Pius Senn (nom d’emprunt) est venu au Café Med parce qu’il a sur le visage une cicatrice qui ne part pas. Enfant, il a souffert d’une forte acné que son médecin a traitée par radiothérapie. «J’ai eu cinq ou six tumeurs cancéreuses sur le visage au cours de ma vie, heureusement sans métastase. Mais, dites-moi que ce n’est pas un cancer cette fois-ci et que je n’ai pas besoin d’aller encore voir un dermatologue, si?», demande l’homme âgé au médecin assis en face de lui, avec autant d’incertitude que d’insistance. Après avoir brièvement examiné la peau, le médecin se redresse et répond avec douceur mais détermination: «Je vous recommande d’aller consulter un spécialiste dès que possible.» Il reste sur sa chaise pour répondre aux autres questions de Pius Senn, apparemment déçu.
Après 17 heures, les médecins qui n’ont plus d’interlocutrices ou interlocuteurs commencent à rassembler leurs affaires. Certaines et certains reviendront dans deux semaines. Pourquoi s’engager ainsi à l’âge de la retraite et devoir se tenir au courant des progrès médicaux, lire des études et des rapports? Les médecins présent-e-s sont unanimes: l'intérêt pour leur métier ne disparaît pas d'un coup après la retraite. Il leur est agréable de pouvoir transmettre une part de leur connaissances et de rencontrer des collègues. L'une d'elles trouve «cet échange stimulant.
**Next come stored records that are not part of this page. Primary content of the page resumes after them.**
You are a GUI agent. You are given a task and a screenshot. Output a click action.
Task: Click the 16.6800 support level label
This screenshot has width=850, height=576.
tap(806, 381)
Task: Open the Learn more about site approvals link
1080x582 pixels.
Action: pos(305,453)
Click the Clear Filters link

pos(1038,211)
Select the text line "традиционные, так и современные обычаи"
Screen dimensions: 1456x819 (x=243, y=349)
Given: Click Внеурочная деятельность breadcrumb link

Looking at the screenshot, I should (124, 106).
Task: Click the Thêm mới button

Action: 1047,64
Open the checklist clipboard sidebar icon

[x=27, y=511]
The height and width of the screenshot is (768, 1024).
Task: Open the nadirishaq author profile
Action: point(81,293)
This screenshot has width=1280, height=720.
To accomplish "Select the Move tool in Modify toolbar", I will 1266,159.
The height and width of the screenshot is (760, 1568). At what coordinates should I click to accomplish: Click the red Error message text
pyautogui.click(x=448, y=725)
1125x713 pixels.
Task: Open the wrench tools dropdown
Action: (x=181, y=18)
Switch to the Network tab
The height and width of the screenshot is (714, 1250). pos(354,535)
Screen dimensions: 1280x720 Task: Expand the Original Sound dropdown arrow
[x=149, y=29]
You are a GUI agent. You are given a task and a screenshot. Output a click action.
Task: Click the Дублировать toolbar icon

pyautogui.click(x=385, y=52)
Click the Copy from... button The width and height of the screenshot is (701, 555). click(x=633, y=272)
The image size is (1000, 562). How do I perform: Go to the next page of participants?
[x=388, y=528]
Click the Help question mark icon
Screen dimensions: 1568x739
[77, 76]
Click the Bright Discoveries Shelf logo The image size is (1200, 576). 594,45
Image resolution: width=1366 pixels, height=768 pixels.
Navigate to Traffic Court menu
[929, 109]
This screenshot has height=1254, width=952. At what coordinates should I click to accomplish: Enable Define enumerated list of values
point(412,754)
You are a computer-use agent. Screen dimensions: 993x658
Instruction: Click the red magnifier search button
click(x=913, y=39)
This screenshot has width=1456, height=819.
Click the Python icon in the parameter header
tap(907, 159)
Je fais quelque chose de bon pour moi.» Quelqu'un d'autre ajoute: «Ici je peux travailler comme je l'ai toujours souhaité: sans pression économique ni temporelle. Toute la partie administrative est supprimée. Je peux me concentrer pleinement sur les gens, ce que j'ai toujours préféré faire. Telle est l'essence de la médecine.»